The Free Youth group and the Student Union of Thailand ended their anti-government rally at the Democracy Monument on Bangkok's Ratchadamnoen road at about midnight on Saturday.
Tattep “Ford” Ruangprapaikitseree, secretary-general of the Free Youth group, and Juthathip Sirikan, chairwoman of the Student Union of Thailand, read a joint statement announcing the end of the rally at about midnight.
They cited safety concerns and the lack of facilities and public utilities to accommodate the large number of people who joined the rally as a reason for calling off the demonstration.
The rally, which began at about 5pm, drew about a thousand people and featured speeches and a performance by Rap Against Dictatorship.
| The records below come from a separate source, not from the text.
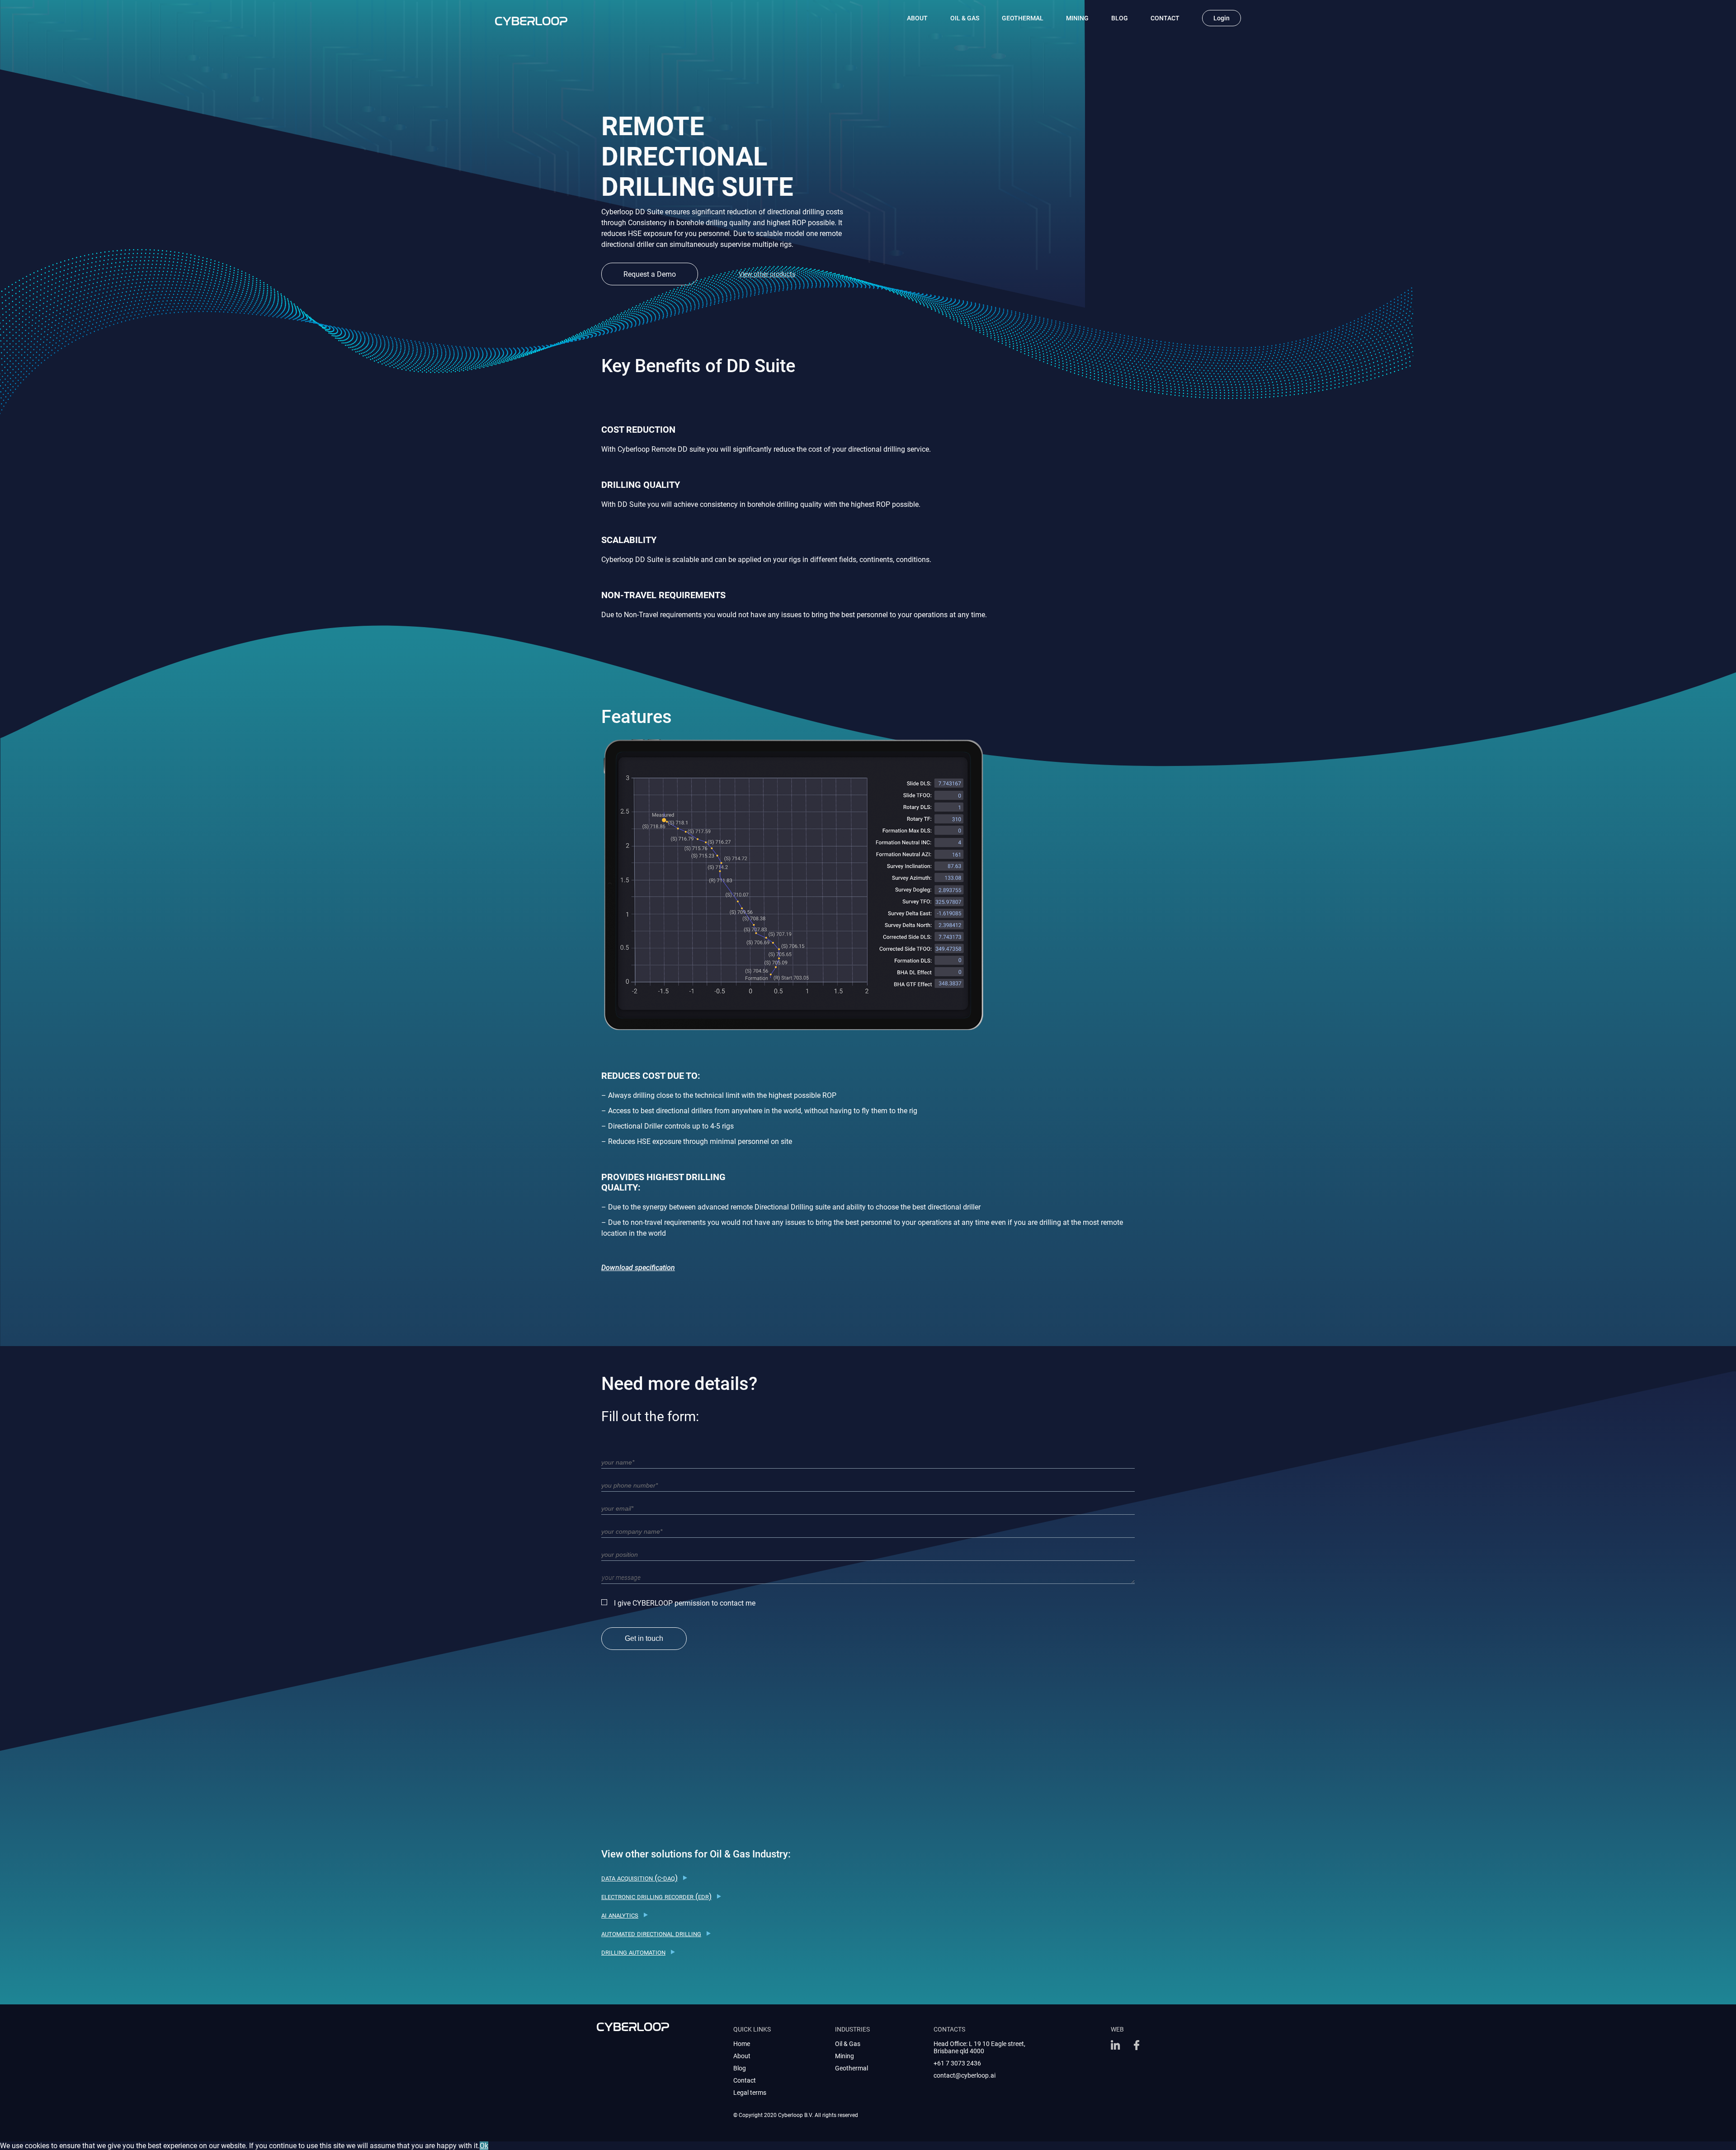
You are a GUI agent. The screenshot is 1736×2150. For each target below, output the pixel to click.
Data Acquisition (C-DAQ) (639, 1877)
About (917, 18)
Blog (1119, 18)
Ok (484, 2145)
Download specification (638, 1267)
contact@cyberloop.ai (964, 2075)
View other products (767, 274)
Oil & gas (964, 18)
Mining (1077, 18)
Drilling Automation (633, 1951)
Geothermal (1022, 18)
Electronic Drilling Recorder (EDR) (656, 1896)
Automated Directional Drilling (651, 1933)
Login (1221, 18)
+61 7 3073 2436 (957, 2063)
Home (741, 2043)
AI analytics (619, 1914)
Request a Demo (649, 274)
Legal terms (749, 2092)
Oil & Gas (847, 2043)
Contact (1165, 18)
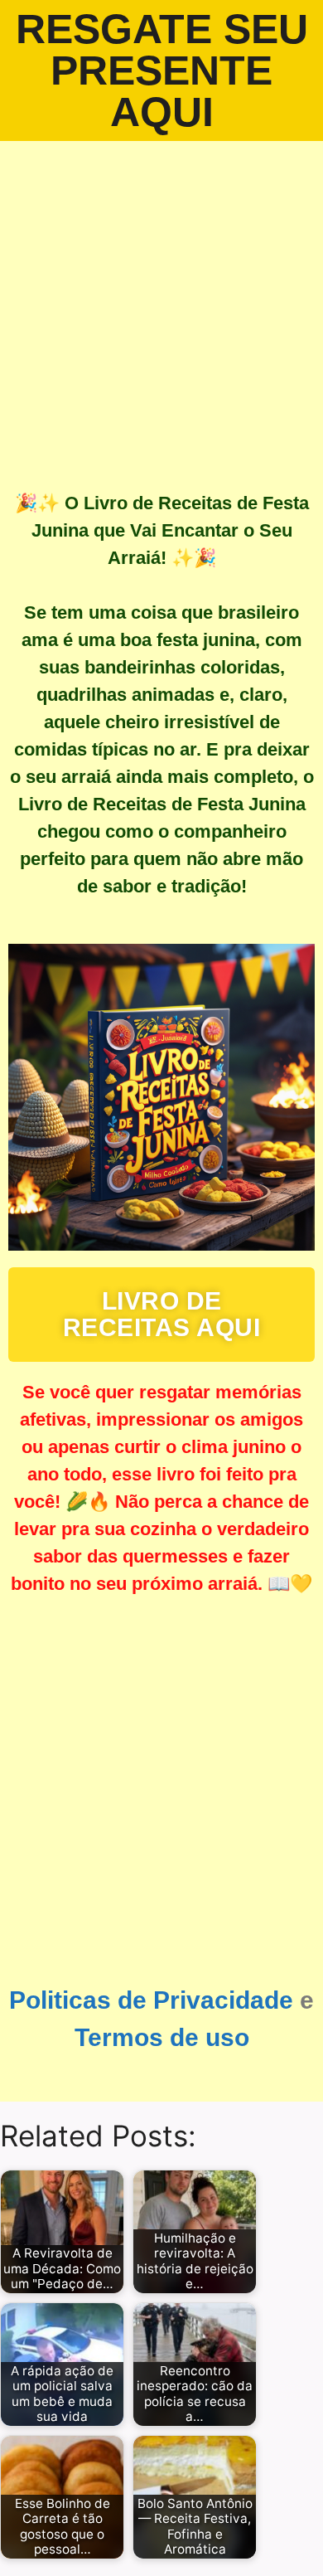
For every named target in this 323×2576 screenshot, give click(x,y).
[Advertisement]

Organisers initially planned for the rally to continue overnight and end at 8am on Sunday with demonstrators singing the national anthem.
Mr Tattep said that ending the rally earlier than previously planned did not mean the demonstrators had yielded to the government, nor they had been pressured by the authorities to do so.
He said the demonstrators had given the government two weeks to consider their three-point demand to immediately dissolve parliament, begin to rewrite the constitution and stop intimidating the people. If the government did not respond to the demand within two weeks, the group's movement would be intensified, Mr Tattep added.
After the end of the rally, Rangsiman Rome, a Move Forward Party MP and former student activist who attended the rally as an observer, offered to take the core leaders of the demonstration to their homes.
The rally ended peacefully. Nobody was detained or charged.